The book of riches
Taking the $699 REB1200 in hand, we couldn't help but feel a sense of luxury. Open the attached leather cover, held closed by two magnets, and the unit turns itself on, revealing a large (8.2-inch diagonal, 480-by-640-pixel-resolution), color touch screen. Unfortunately, on closer inspection, we found the screen to be extremely sensitive to viewing angle and the displayed text to be quite pixelated. Though the display didn't strain our eyes, we think that many readers will long for the printed page after a few hours with this electronic version. On a more positive note, the easy-to-use contrast and brightness controls let you adjust the display for any lighting conditions, so you can read in the dark. It's also easy to increase the font sizes.
The device weighs a hefty 33 ounces, which makes it less portable than a paperback.

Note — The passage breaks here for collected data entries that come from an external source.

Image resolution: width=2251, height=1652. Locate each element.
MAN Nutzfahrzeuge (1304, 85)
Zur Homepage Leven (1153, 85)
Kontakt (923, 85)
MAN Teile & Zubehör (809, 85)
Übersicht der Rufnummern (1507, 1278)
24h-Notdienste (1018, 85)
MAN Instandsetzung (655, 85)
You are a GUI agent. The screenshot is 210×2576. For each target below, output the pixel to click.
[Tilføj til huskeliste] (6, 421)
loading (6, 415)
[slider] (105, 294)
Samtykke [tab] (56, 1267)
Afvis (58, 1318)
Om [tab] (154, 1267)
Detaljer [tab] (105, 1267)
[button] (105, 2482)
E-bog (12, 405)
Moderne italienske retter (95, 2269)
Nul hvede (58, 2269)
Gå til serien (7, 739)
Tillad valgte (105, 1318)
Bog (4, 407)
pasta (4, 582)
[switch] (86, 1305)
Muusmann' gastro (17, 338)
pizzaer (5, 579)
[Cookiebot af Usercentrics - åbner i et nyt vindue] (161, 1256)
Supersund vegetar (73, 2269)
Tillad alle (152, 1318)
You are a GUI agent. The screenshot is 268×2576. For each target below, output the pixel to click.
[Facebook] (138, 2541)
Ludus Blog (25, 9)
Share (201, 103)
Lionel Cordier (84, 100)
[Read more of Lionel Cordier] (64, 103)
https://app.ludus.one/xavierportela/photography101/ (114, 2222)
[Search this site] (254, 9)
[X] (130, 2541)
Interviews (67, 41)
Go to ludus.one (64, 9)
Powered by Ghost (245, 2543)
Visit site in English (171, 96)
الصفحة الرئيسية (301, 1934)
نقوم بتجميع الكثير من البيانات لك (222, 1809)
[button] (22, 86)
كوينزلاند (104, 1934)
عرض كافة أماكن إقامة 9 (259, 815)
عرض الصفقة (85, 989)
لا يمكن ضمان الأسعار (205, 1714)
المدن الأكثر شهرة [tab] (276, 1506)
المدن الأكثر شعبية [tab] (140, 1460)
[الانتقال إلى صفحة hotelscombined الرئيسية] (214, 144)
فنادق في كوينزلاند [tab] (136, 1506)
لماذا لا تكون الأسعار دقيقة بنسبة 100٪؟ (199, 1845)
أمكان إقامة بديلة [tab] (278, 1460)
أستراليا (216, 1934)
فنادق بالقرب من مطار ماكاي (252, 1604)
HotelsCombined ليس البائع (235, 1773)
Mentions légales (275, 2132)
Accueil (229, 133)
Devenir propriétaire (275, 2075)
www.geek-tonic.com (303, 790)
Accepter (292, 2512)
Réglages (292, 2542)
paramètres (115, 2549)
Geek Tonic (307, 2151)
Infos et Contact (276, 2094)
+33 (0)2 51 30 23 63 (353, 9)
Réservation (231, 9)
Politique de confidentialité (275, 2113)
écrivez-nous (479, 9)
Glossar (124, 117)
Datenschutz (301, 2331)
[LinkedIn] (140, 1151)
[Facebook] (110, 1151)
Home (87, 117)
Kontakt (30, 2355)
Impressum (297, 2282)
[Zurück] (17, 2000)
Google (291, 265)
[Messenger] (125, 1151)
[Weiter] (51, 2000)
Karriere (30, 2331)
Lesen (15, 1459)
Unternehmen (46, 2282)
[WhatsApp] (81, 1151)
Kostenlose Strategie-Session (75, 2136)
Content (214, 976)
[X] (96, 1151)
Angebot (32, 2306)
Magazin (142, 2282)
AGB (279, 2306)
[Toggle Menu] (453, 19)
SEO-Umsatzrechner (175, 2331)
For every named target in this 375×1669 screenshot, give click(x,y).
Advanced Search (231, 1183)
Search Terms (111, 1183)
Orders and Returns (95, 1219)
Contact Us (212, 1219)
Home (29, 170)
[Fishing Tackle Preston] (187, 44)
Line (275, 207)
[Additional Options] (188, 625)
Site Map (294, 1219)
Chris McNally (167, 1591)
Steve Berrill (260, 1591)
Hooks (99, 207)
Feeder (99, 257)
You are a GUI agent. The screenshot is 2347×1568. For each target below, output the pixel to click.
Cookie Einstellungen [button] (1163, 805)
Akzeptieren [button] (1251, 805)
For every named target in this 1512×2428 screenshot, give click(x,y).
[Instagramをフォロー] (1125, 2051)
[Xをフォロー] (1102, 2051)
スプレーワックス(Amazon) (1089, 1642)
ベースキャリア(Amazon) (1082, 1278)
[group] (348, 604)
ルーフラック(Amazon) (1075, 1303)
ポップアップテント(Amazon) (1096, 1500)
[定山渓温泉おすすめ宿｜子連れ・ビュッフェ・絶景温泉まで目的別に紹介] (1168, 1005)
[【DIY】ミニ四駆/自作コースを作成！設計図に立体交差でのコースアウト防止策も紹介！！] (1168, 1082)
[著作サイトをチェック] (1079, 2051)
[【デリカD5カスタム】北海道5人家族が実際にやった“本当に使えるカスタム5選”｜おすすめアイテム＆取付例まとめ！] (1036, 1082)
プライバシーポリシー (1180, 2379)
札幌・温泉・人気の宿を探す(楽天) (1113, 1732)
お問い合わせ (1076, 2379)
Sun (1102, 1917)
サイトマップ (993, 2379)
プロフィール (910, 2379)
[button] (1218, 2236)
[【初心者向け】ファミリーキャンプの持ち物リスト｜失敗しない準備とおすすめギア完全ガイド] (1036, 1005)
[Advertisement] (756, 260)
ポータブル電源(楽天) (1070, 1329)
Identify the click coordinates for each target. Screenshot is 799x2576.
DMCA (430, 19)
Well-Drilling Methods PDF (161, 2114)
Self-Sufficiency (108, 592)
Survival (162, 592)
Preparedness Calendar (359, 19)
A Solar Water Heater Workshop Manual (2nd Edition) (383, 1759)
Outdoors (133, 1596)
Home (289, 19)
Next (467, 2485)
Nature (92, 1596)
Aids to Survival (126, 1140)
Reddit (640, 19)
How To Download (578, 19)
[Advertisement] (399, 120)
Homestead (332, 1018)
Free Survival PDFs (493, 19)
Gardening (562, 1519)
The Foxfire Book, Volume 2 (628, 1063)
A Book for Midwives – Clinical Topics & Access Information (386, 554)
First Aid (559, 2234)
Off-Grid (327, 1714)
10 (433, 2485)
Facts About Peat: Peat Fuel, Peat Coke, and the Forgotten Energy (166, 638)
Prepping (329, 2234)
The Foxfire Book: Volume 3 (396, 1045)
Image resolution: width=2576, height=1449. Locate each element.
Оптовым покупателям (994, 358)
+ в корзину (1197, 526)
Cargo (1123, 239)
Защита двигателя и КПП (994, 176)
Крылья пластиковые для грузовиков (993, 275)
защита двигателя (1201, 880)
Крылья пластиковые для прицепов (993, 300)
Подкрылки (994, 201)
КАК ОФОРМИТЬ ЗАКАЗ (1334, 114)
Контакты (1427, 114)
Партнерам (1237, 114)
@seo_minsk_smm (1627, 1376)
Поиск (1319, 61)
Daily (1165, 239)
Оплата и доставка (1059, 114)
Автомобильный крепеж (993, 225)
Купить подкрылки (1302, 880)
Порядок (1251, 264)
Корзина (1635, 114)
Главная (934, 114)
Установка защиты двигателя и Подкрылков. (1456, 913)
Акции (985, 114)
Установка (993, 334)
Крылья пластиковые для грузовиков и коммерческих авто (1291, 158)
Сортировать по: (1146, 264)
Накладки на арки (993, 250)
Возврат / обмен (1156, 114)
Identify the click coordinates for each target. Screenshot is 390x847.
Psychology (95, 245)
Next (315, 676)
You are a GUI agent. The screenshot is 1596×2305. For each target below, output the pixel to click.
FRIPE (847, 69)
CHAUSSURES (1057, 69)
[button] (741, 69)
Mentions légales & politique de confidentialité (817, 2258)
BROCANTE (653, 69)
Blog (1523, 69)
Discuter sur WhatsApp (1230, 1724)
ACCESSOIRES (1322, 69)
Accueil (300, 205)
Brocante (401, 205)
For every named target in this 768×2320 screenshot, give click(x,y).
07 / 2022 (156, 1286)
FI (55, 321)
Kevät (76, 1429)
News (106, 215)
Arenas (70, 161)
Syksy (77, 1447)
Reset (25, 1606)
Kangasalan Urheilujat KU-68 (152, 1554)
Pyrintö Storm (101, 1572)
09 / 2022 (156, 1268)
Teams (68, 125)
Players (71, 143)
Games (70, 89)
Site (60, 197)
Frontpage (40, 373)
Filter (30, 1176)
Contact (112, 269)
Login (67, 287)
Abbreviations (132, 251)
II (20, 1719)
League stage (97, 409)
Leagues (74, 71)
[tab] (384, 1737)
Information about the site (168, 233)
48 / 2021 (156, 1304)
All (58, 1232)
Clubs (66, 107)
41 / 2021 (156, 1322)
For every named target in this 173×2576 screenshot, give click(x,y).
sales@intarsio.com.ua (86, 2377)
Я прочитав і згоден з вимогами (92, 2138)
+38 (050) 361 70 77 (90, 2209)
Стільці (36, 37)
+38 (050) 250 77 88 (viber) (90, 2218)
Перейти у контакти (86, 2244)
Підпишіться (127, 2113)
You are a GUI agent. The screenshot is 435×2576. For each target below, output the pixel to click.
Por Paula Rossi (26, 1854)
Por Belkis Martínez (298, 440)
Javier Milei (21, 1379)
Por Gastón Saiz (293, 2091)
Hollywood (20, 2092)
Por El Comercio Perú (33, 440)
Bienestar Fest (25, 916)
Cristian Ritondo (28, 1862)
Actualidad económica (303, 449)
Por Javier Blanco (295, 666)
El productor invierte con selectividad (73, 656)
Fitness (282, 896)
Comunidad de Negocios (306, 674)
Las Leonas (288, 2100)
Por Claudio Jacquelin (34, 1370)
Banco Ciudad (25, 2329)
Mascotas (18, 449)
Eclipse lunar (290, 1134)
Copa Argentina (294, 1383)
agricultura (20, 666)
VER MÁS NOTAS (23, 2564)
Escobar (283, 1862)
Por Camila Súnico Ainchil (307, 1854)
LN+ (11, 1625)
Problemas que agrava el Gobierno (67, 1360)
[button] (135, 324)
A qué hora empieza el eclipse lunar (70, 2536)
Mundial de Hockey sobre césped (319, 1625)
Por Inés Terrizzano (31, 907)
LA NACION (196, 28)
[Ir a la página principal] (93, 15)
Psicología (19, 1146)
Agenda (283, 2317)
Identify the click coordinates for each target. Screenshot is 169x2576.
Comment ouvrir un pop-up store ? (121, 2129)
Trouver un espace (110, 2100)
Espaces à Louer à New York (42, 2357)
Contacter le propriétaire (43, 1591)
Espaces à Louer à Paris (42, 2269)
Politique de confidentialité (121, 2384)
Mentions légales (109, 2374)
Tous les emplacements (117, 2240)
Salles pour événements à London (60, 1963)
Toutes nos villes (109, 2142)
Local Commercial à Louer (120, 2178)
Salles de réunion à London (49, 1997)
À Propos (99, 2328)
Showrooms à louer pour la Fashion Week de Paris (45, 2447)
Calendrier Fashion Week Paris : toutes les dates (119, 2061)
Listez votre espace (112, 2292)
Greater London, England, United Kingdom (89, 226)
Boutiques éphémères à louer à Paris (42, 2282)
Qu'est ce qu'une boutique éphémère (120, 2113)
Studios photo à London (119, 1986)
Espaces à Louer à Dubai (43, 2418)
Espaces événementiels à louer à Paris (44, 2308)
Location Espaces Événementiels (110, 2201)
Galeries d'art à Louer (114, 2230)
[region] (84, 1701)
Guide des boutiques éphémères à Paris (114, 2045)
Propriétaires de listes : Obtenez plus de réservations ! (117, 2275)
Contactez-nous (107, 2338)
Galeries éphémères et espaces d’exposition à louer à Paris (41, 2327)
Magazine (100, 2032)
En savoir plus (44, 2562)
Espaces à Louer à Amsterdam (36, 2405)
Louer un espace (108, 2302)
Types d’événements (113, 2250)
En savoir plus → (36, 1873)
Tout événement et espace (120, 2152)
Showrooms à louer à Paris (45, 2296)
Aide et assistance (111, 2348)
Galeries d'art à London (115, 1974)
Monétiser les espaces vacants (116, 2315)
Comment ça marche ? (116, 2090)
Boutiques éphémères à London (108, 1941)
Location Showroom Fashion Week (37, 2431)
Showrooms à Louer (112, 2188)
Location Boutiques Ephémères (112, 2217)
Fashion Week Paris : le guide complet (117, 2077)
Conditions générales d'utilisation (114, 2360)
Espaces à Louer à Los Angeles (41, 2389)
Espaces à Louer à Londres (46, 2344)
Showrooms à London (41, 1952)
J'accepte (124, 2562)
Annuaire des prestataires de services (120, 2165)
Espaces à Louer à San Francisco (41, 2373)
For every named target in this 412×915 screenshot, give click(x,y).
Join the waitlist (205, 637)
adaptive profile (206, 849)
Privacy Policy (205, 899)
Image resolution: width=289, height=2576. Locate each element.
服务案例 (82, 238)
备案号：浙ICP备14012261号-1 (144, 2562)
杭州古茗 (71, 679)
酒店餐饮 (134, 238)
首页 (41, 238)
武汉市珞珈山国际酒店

It runs for 5 to 10 hours on the rechargeable lithium-ion battery; that's only about a quarter of the time of the cheaper, black-and-white REB1100. The REB1200 connects to the outside world using the 56kbps modem or an Ethernet adapter, allowing you to download compatible books that you purchase into its 8MB of onboard memory (that's about 8,000 pages' worth). However, there's a very limited universe of books to choose from. It supports only books released in the Gemstar eBook format, which currently consists of the top-selling nonfiction and fiction titles, a few periodicals, and a smattering of classics. The REB1200 won't display books in the Microsoft Reader or Adobe Acrobat eBook Reader formats. And the books you buy can only be read on your e-book, not on your PC or on a friend's e-book.
We downloaded the latest issues of Newsweek and Fortune into the REB1200, but we were disappointed to find no photos or illustrations whatsoever. This just underscored our frustration with the product. We'd love to be able to use its big screen and network connections to browse the Internet, manage our contacts, or compose e-mail, but all it can do is display books; it can't even download other documents you might need for work. The unit's cool Highlighting, Markup, Search, and Bookmarking features could be very useful, but since there's no way to get textbooks or technical manuals onto the device, those features have little actual practicality. We were also surprised to see that it lacked some of the features of the much smaller and cheaper REB1100, including a USB port for connecting to a PC. Also, while the REB1200 has a dictionary, it's more complicated to look up a definition.
It's hard to imagine paying $699 and lugging around a nearly two-pound device just to read a few preselected books. The REB1200's design has potential, but you can't read all of your books, magazines, and documents with it. Until that situation is corrected with greater book selection and wider support for other document formats, we recommend that you stay away from this reader.